The antacids reduce the acid reaching the duodenum by neutralizing the acid present in the stomach. The main therapeutic objectives are:

  • Alleviating pain
  • Relieving pylorospasms
  • Avoid digestion and corrosion by acid chyme

The salts' mechanism of neutralization of acid varies, and each salt has a different mechanism with the ultimate goal of acid neutralization.

Aluminum Hydroxide

The formulation of aluminum hydrochloride and water results in the neutralization of the acid in the stomach. It is also known to inhibit pepsin activity.[7] Aluminum hydroxide is complexed with a sulfated polysaccharide sucrose octasulfate to form sucralfate. This complex does not have a significant buffering action against the acid or has no effect on the pepsin secretion, and does not alter the gastric acid production in any way.[8][9] Nevertheless, it is known to heal chronic ulcers and prevent acute mucosal damage induced chemically by reducing access to pepsin and acid. Sucralfate, like its aluminum hydroxide component, is known to stimulate angiogenesis and granulation tissue formation.[8]

Aluminum hydroxide is also useful in hyperphosphatemia due to its ability to bind phosphate in the gastrointestinal (GI) tract and subsequently prevent the absorption of phosphate.[10]

Calcium Salts

Calcium salts neutralize gastric acidity, resulting in increased gastric and duodenal bulb pH; they also inhibit pepsin's proteolytic activity if the pH is greater than 4 and increase lower esophageal sphincter tone. The calcium released from calcium carbonate is known to increase peristalsis in the esophagus, pushing the acid into the stomach and providing relief from heartburn symptoms. The calcium salts also form combined insoluble compounds with dietary phosphate and prevent the absorption of the latter.[11]

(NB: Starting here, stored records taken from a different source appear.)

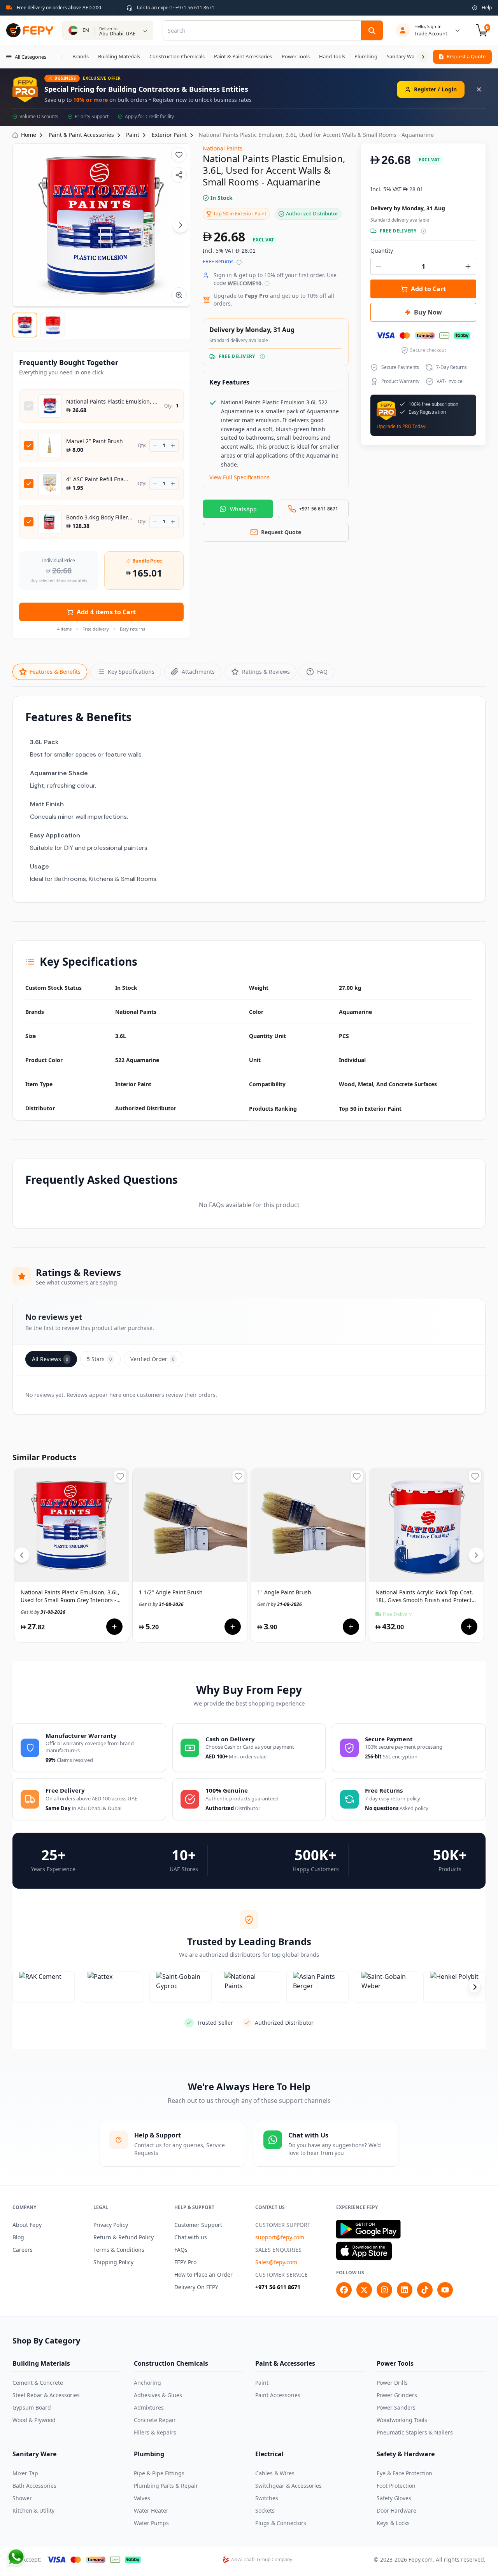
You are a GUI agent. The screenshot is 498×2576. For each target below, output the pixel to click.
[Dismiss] (479, 89)
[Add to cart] (114, 1626)
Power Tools (395, 2363)
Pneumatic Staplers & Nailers (415, 2432)
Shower (22, 2498)
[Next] (180, 225)
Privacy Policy (110, 2224)
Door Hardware (396, 2510)
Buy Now (428, 312)
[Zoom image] (179, 295)
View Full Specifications (239, 477)
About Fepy (27, 2224)
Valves (142, 2498)
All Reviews (50, 1359)
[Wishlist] (179, 155)
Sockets (265, 2510)
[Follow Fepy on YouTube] (445, 2290)
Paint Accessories (277, 2395)
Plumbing (149, 2454)
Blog (18, 2237)
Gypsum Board (31, 2407)
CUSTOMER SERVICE (281, 2274)
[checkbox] (28, 406)
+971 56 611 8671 (277, 2287)
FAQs (181, 2249)
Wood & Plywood (34, 2420)
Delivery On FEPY (196, 2287)
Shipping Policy (113, 2262)
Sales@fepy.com (276, 2262)
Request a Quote (466, 56)
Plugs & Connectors (280, 2523)
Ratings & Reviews (266, 671)
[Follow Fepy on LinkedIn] (404, 2290)
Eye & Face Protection (404, 2473)
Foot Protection (396, 2485)
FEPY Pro (185, 2262)
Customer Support (198, 2224)
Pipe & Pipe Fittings (159, 2473)
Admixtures (149, 2407)
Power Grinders (397, 2395)
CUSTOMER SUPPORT (282, 2224)
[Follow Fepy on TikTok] (425, 2290)
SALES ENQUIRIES (278, 2249)
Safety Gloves (394, 2498)
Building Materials (41, 2363)
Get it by (43, 1612)
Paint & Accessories (285, 2363)
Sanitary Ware (34, 2454)
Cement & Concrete (37, 2382)
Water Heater (151, 2510)
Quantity (381, 250)
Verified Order (152, 1359)
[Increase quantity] (173, 445)
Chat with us (190, 2237)
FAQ (322, 671)
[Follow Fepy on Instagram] (384, 2290)
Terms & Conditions (118, 2249)
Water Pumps (151, 2523)
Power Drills (392, 2382)
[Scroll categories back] (62, 56)
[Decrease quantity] (155, 445)
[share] (179, 175)
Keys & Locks (393, 2523)
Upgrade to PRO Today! (401, 426)
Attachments (198, 671)
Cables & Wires (275, 2473)
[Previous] (22, 1555)
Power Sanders (396, 2407)
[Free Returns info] (239, 262)
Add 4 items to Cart (106, 612)
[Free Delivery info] (262, 356)
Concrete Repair (155, 2420)
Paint (261, 2382)
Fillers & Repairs (155, 2432)
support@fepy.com (279, 2237)
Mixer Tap (25, 2473)
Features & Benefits (55, 671)
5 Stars (99, 1359)
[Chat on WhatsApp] (16, 2557)
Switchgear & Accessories (288, 2485)
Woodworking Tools (402, 2420)
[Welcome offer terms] (267, 283)
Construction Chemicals (171, 2363)
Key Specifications (131, 671)
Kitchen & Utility (33, 2510)
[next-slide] (474, 1987)
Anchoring (147, 2382)
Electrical (269, 2454)
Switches (266, 2498)
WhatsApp (243, 509)
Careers (22, 2249)
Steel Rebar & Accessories (46, 2395)
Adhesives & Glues (158, 2395)
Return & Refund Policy (123, 2237)
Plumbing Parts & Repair (166, 2485)
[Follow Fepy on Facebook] (344, 2290)
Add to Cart (428, 289)
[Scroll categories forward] (422, 56)
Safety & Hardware (406, 2454)
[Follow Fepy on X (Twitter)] (364, 2290)
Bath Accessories (34, 2485)
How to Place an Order (203, 2274)
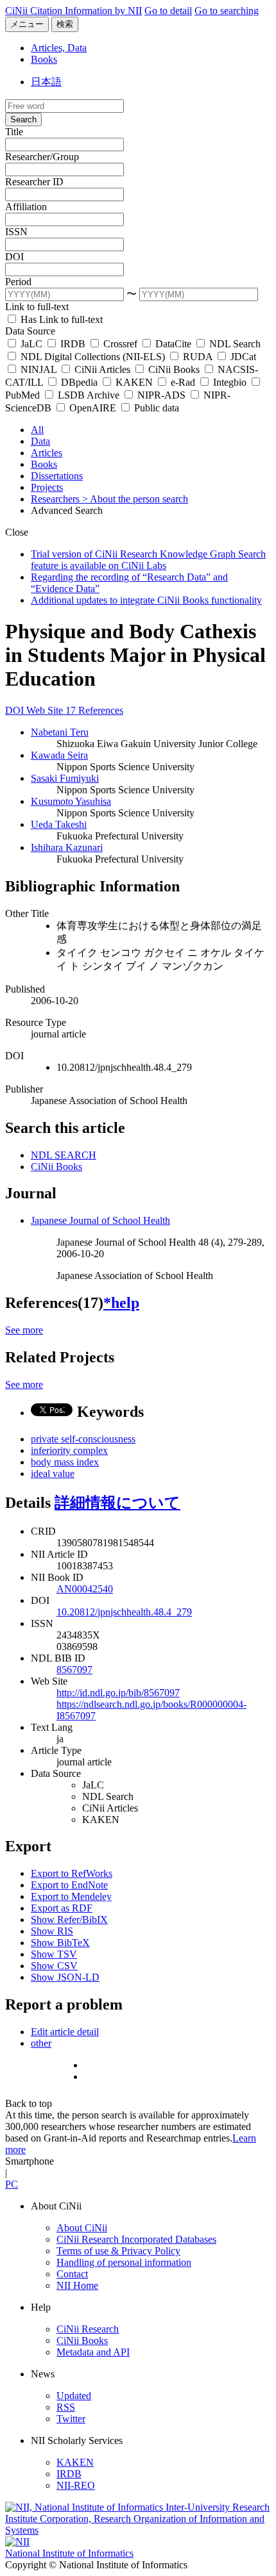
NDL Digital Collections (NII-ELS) (93, 356)
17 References (94, 710)
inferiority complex (69, 1450)
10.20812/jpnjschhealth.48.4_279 (124, 1611)
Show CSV (54, 1965)
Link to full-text (37, 306)
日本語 (46, 81)
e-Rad (183, 382)
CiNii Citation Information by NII (73, 10)
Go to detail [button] (168, 10)
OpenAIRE (93, 407)
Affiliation (26, 206)
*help (121, 1302)
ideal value (52, 1473)
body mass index (65, 1462)
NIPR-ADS (161, 395)
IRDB (73, 343)
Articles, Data (59, 47)
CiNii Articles (102, 369)
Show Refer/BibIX (69, 1919)
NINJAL (38, 369)
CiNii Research (87, 2329)
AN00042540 (84, 1588)
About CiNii (81, 2227)
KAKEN (134, 382)
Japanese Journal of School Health (100, 1220)
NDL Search (234, 343)
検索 (64, 24)
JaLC (31, 343)
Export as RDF (61, 1908)
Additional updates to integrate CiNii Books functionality (146, 600)
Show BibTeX (60, 1942)
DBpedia (79, 382)
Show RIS (52, 1931)
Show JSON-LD (65, 1977)
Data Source (30, 331)
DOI (14, 256)
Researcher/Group (42, 156)
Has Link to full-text (60, 319)
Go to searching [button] (226, 10)
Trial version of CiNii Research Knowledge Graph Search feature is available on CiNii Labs (148, 560)
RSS (65, 2407)
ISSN (16, 231)
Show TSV (54, 1954)
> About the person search (135, 498)
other (41, 2043)
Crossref (120, 343)
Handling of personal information (123, 2262)
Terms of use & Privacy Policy (118, 2250)
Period (18, 281)
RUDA (197, 356)
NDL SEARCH (63, 1155)
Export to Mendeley (71, 1896)
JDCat (242, 356)
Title (14, 131)
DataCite (173, 343)
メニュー (27, 24)
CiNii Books (174, 369)
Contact (72, 2273)
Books (44, 59)
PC (11, 2184)
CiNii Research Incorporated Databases (136, 2239)
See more (24, 1330)
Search (23, 119)
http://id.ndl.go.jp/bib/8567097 (118, 1692)
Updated (73, 2395)
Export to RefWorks (71, 1873)
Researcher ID (34, 181)
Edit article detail (65, 2031)
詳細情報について (117, 1502)
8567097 (74, 1669)
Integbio (230, 382)
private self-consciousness (83, 1438)
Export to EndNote (69, 1884)
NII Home (77, 2285)
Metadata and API (93, 2352)
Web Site (45, 710)
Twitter (70, 2418)
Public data (155, 407)
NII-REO (75, 2485)
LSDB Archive (88, 395)
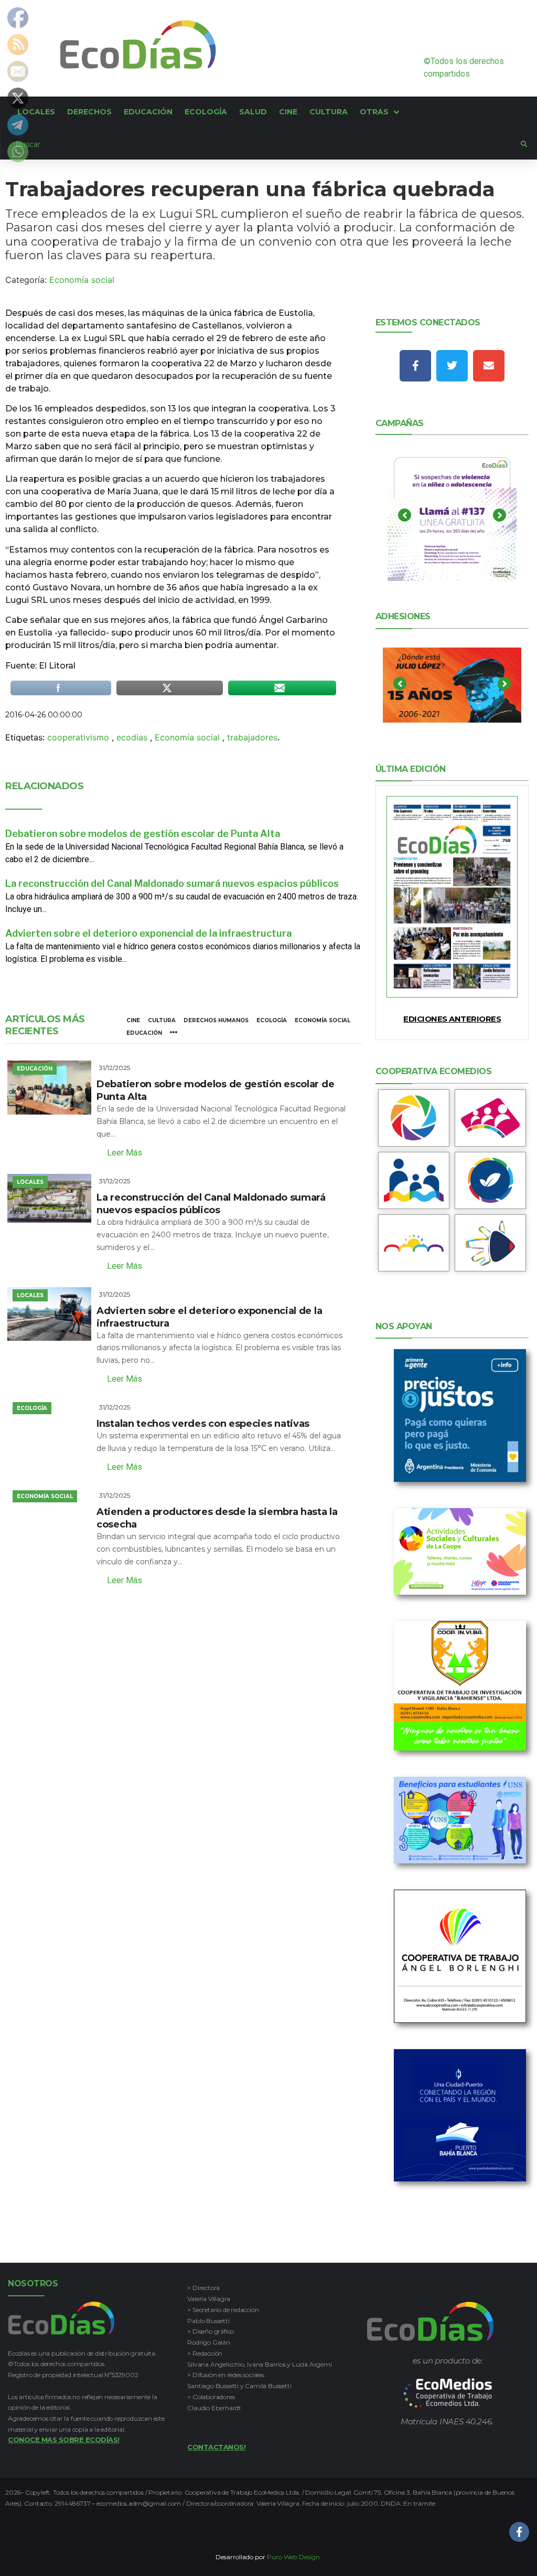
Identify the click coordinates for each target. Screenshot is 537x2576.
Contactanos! (216, 2447)
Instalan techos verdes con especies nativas (202, 1423)
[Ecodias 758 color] (452, 897)
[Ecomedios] (447, 2393)
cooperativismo (78, 737)
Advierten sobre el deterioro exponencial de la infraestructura (148, 933)
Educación (144, 1033)
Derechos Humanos (216, 1020)
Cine (133, 1020)
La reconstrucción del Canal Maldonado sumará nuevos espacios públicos (172, 883)
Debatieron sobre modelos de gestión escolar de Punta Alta (142, 833)
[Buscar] (261, 144)
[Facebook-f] (415, 365)
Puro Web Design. (294, 2557)
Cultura (162, 1020)
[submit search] (524, 144)
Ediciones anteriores (452, 1019)
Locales (30, 1182)
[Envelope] (488, 365)
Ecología (271, 1020)
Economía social (81, 279)
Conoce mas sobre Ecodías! (64, 2439)
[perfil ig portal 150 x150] (414, 1118)
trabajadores (252, 737)
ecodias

The acid-neutralizing mechanism of the antacids is well understood, as mentioned above. In addition to this, other mechanisms add to the ulcer healing properties of this class of drugs. The exact mechanism is still unclear, but it is believed to be a combination of[12][7]:

  • Ability to promote angiogenesis
  • Bind to bile acids
  • Inhibit peptic activity
  • Suppress Helicobacter pylori growth

Administration

The dose for antacids depends upon the patient's age, the purpose of administration (neutralization of acid or off-label use), and the presence of other comorbidities like renal or hepatic impairment. As all the forms of these medications are available in over-the-counter formulations, the dosing recommendation varies by product/and or manufacturer. 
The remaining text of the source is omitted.